Lo Studium, pertanto, è una creatura della Custodia, e noi che componiamo questa grande famiglia possiamo forse trascurare le nostre radici? Una serie di documenti ecclesiali e di eventi, che ora non è il caso di ricordare con sistematicità, hanno condotto i nostri predecessori, e parlo anche di quelli di secoli fa, a maturare la consapevolezza di essere "custodi" di quanto è connesso alla Terra Santa alla luce della Sacra Scrittura e delle Tradizioni storiche e locali. Va riconosciuto che, come avvenuto in passato, anche noi oggi possiamo avere delle preferenze, pensare a una gerarchia di interessi, per cui siamo indotti a concentrarci su quanto riguarda il Cristianesimo. È un dato di fatto, tuttavia, che da secoli i frati convivono con popolazioni di altre religioni, e la nostra presenza è stata e deve essere testimonianza della nostra fede. Nulla che riguarda la Terra Santa deve esserci indifferente. Nello stesso tempo dobbiamo assolvere senza timore alla nostra missione evangelizzatrice, che si attua in vari modi, non ultima nella formazione culturale e professionale offerta ai nostri studenti.

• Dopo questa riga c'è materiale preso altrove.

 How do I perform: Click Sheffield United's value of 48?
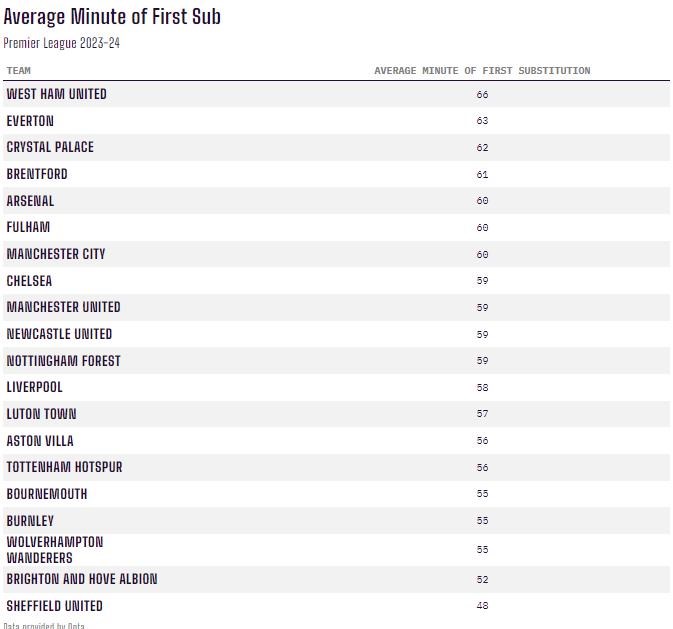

La provvidenziale prossimità alla celebrazione del Transito del serafico Padre San Francesco ci invita a riflettere sulle origini della nostra missione in Terra Santa. Prendo spunto dal viaggio intrapreso da San Francesco nel 1219.
La storiografia ci presenta tale viaggio come una semplice intuizione del serafico Padre. San Francesco desiderava conformarsi a Cristo con il martirio, ma il suo arrivo in Terra Santa, così importante per la storia della Chiesa e non solo del nostro Ordine, fu certamente ispirato dall’Alto. San Francesco non venne in questa terra di sua iniziativa, anche se i testi ci dicono così, ma fu mosso dallo Spirito. Le vicende non andarono come avrebbe voluto, non fu martirizzato né ci fu la pace, ma furono consolidate le basi di quella entità che poi doveva diventare la Custodia di Terra Santa.

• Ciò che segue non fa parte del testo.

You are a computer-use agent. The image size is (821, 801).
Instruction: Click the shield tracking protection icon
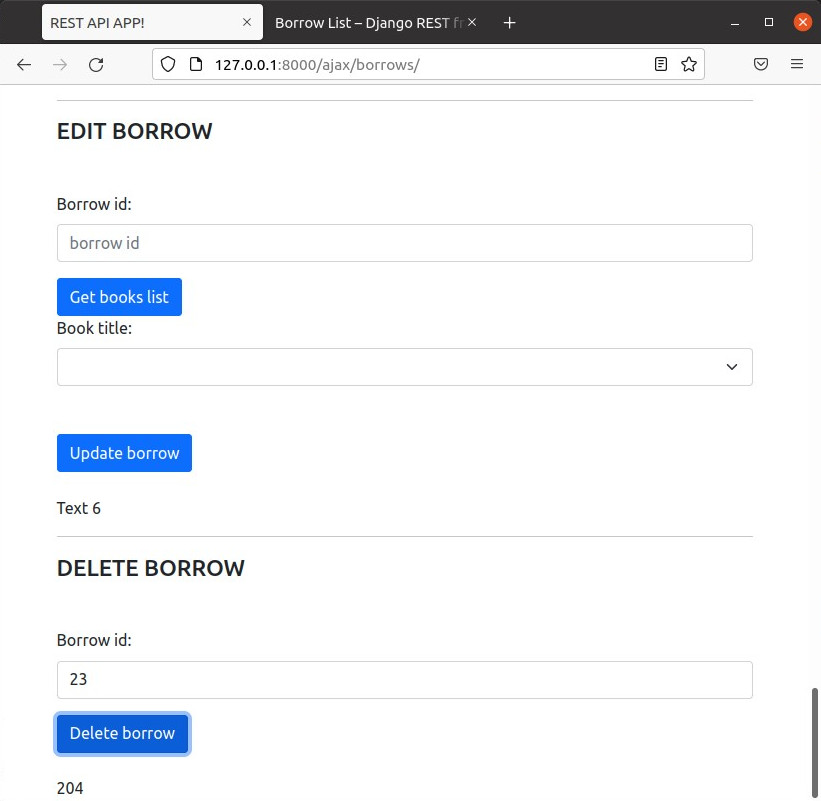point(168,64)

In una simile visione la nostra missione acquista contorni più netti e realistici. Se desideriamo comprendere e comporre in unità l’opera della Custodia nel suo insieme, è necessario guardare alla sua storia e alle sue diverse opere in tale prospettiva, per scoprire, nonostante gli innegabili limiti, che la sua forza è stata ed è la capacità di combinare la carità (nelle sue svariate forme) con la preservazione dei luoghi santi, le celebrazioni liturgiche (antiche e nuove), con la formazione teologica e biblica. Non è poco e non è casuale. Una ricchezza che va preservata e rivalutata in primo luogo da noi frati stessi.

Alla luce di quanto si è detto, carissimi, la canonizzazione dei Martiri di Aleppo fissata a Roma per il prossimo 20 ottobre, si inserisce in questo disegno voluto da Dio, nel quale si incastona, in misura certamente più modesta ma armonica, la missione della nostra Facoltà. Il loro sacrificio e quello di tanti altri nostri confratelli, morti per testimoniare la loro fede in Cristo e nell’adempimento dell’assistenza ai poveri e ai malati, non è un evento separato dalla nostra attività, anzi, ne rappresenta la linfa vitale che concorre a nutrire il nostro servizio quotidiano. Questa credo rappresenti una concreta realizzazione di una teologia integrale.
La loro testimonianza diventi per noi tutti e per le nostre istituzioni accademiche benedizione da parte dell’Altissimo, al quale va ogni onore e gloria nei secoli dei secoli.